| What to work on |
Your answer is to be the exact text of the lines from the one containing "Where should I" through the final line of the entries, restated in full, with pictures omitted.

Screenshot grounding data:
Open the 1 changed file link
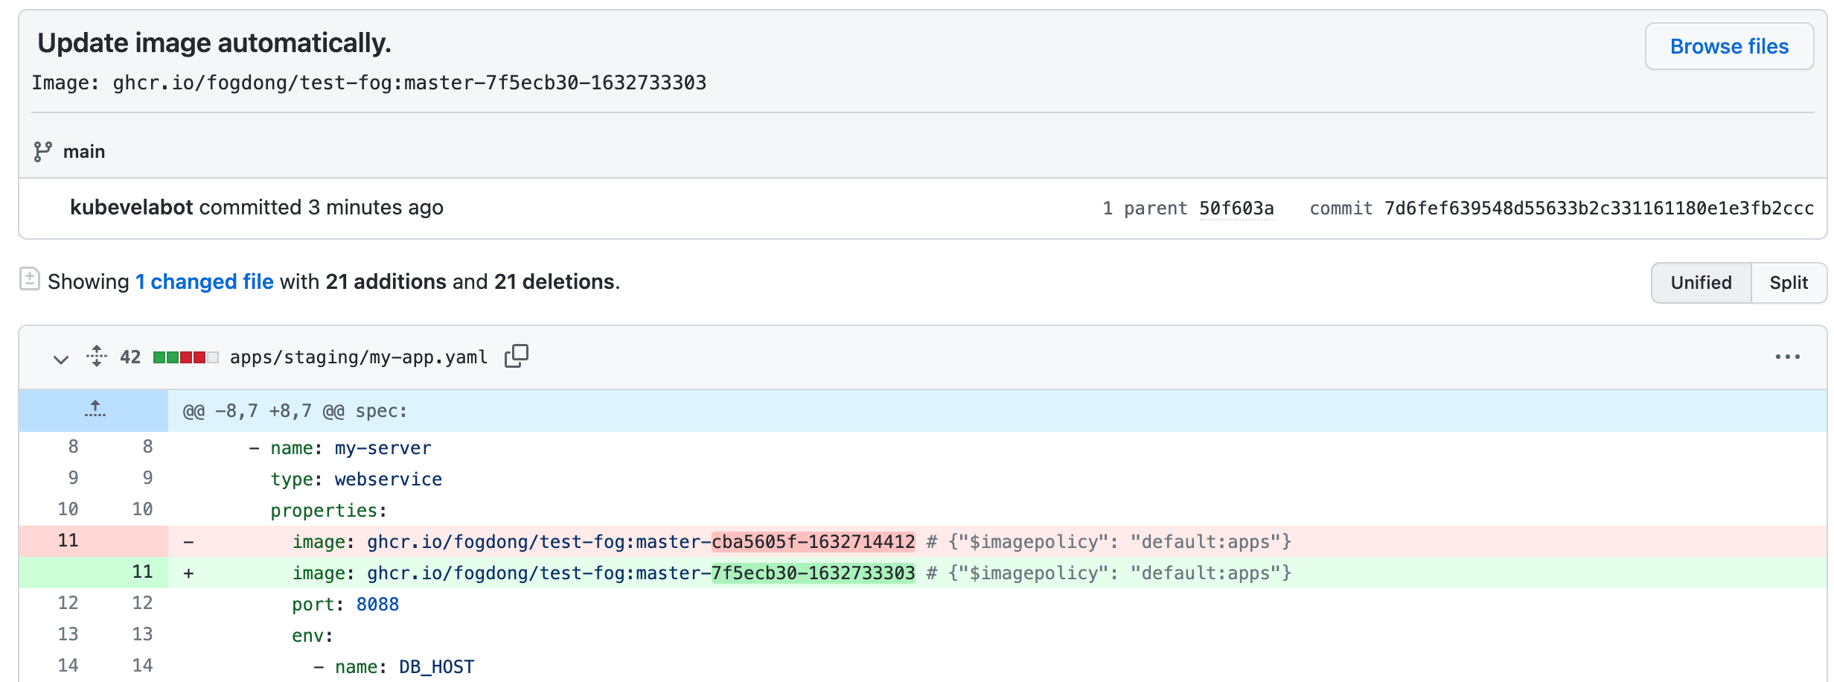The height and width of the screenshot is (682, 1834). [204, 282]
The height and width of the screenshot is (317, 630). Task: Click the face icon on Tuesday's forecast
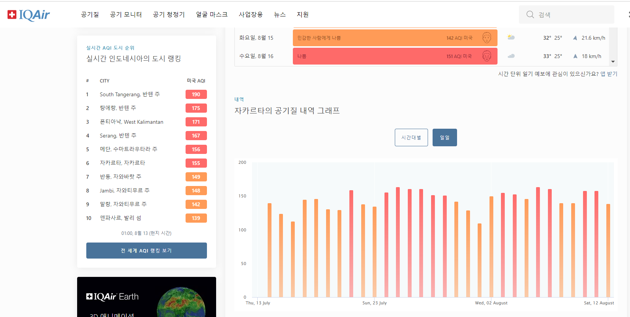[x=486, y=38]
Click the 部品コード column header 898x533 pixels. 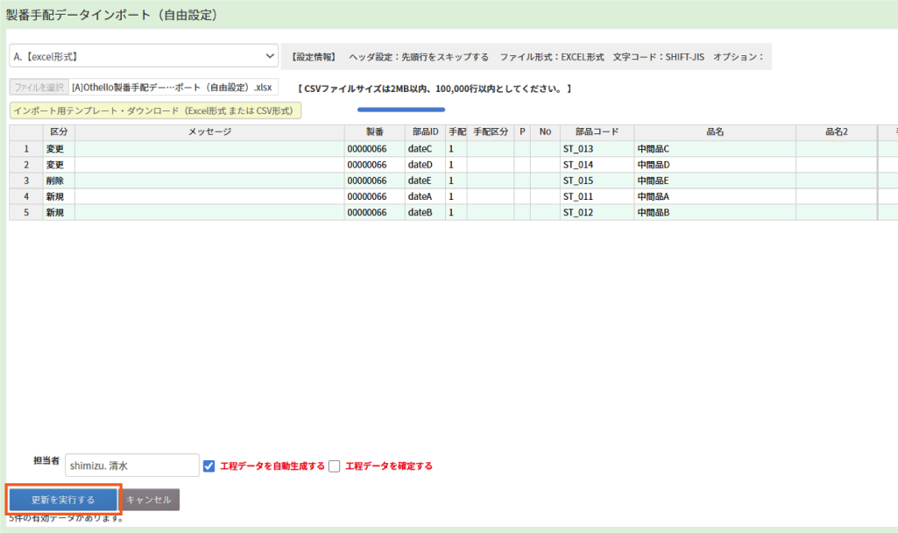coord(597,132)
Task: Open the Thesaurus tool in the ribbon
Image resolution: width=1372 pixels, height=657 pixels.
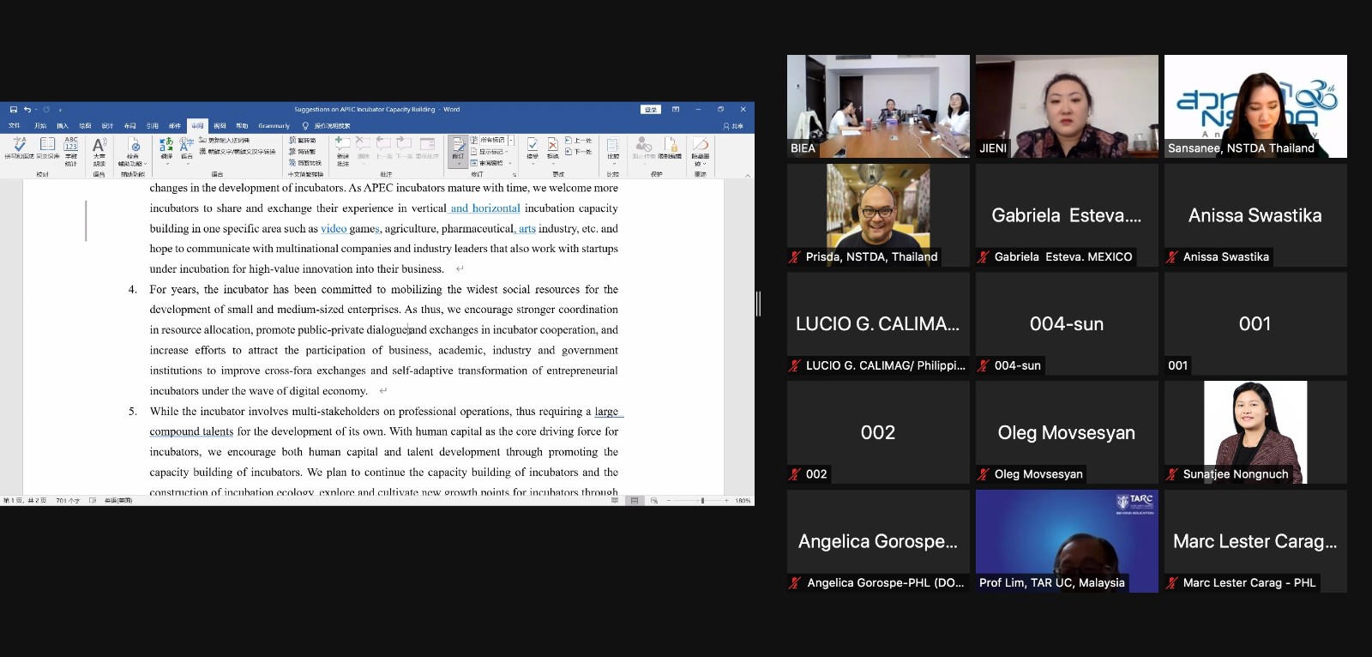Action: (47, 148)
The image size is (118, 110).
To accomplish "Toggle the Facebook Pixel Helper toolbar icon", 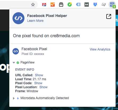I will point(112,5).
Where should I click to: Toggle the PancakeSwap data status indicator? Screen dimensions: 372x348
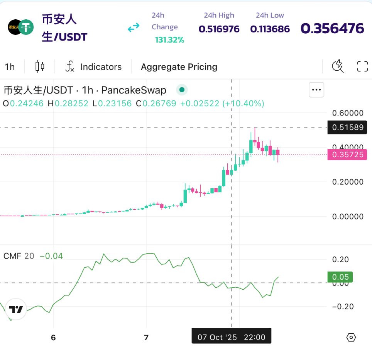tap(181, 90)
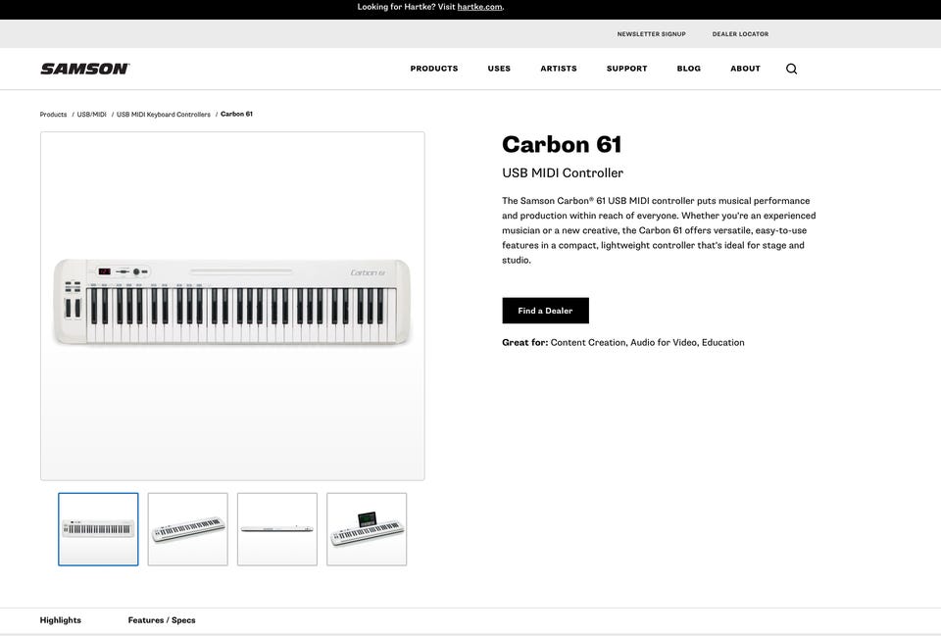Open the Artists menu item

coord(558,69)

| Result of this task |
Where should I click to: Toggle the PancakeSwap data status indicator? Screen dimensions: 372x348
tap(181, 90)
Open the Artists menu item

coord(558,69)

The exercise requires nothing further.